Re: [zfs-discuss] Bursty writes - why?

2010-10-12 Thread Saxon, Will
 

 -Original Message-
 From: zfs-discuss-boun...@opensolaris.org 
 [mailto:zfs-discuss-boun...@opensolaris.org] On Behalf Of Miles Nordin
 Sent: Tuesday, October 12, 2010 5:15 PM
 To: zfs-discuss@opensolaris.org
 Subject: Re: [zfs-discuss] Bursty writes - why?
 
  en == Eff Norwood sm...@jsvp.com writes:
 
 en We also tried SSDs as the ZIL which worked ok until they got
 en full, then performance tanked. As I have posted before, SSDs
 en as your ZIL - don't do it!
 
 yeah, iirc the thread went back and forth between you and I for a few
 days, something like this,
 
 you: SSD's work fine at first, then slow down, see this anandtech
  article.  We got bit by this.
 
 me:  That article is two years old.  Read this other article which is
  one year old and explains the problem is fixed if you 
 buy current gen2
  intel or sandforce-based SSD.
 
 you: Well absent test results from you I think we will just have to
  continue believing that all SSD's gradually slow down like I
  said, though I would love to be proved wrong.
 
 me:  You haven't provided any test results yourself nor even said what
  drive you're using.  We've both just cited anandtech, and my
  citation's newer than yours.
 
 you: I welcome further tests that prove the DDRDrive is not the only
  suitable ZIL, but absent these tests we have to assume I'm right
  that it is.
 
 silly!
 
 slowdowns with age:
   http://www.pcper.com/article.php?aid=669
   http://www.anandtech.com/show/2738/15
 
 slowdowns fixed:
   http://www.anandtech.com/show/2899/8  
 
   ``With the X25-M G2 Intel managed to virtually eliminate the
 random-write performance penalty on a sequentially filled
 drive. In other words, if you used an X25-M G2 as a normal desktop
 drive, 4KB random write performance wouldnCBB
 http://www.anandtech.com/show/2738/25 t really degrade over
 time. Even without TRIM.''
 
   note this is not advice to buy sandforce for slog because I don't
   know if anyone's tested it respects flush-cache commands and suspect
   it may drop them.
 
 sumary: There's probably been major, documented shifts in the industry
 between when you tested and now, but no one knows because you don't
 even tell what you tested or how---you just spread FUD and flog the
 DDRDrive and then say ``do research to prove me wrong or else my hazy
 statement stands.''  bad science.

▸ DATA EXTRACT:
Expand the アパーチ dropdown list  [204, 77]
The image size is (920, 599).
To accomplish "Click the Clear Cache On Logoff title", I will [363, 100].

▸ GIVEN INSTRUCTION: Continue the ZFS mailing-list reply about bursty writes and SSDs as the ZIL from after its final sentence.

▸ THE REPLY:
Another article concerning Sandforce performance:

http://www.anandtech.com/show/3667/6

Evidently, since the Sandforce controllers do deduplication to reduce writes, 
write performance with highly random data suffers relative to 'normal' data. In 
particular:

Sequential write speed actually takes the biggest hit of them all. At only 
144.4MB/s if you're writing highly random data sequentially you'll find that 
the SF-1200/SF-1500 performs worse than just about any other SSD controller on 
the market. Only the X25-M is slower. While the impact to read performance and 
random write performance isn't terrible, sequential performance does take a 
significant hit on these SandForce drives.

Unfortunately, this article doesn't actually compare performance for writes of 
random data between different controllers, it just says that the random data 
write performance of the Sandforce is worse than everything but the X25-M 
relative to their 'normal' data write performance. Do other controllers do 
dedup on written data like Sandforce? 

When I read this I thought that it kind of eliminated Sandforce drives from 
consideration as SLOG devices, which is a pity because the OCZ Vertex 2 EX or 
Vertex 2 Pro SAS otherwise look like good candidates. 

-Will
___
zfs-discuss mailing list
zfs-discuss@opensolaris.org
http://mail.opensolaris.org/mailman/listinfo/zfs-discuss


Re: [zfs-discuss] Bursty writes - why?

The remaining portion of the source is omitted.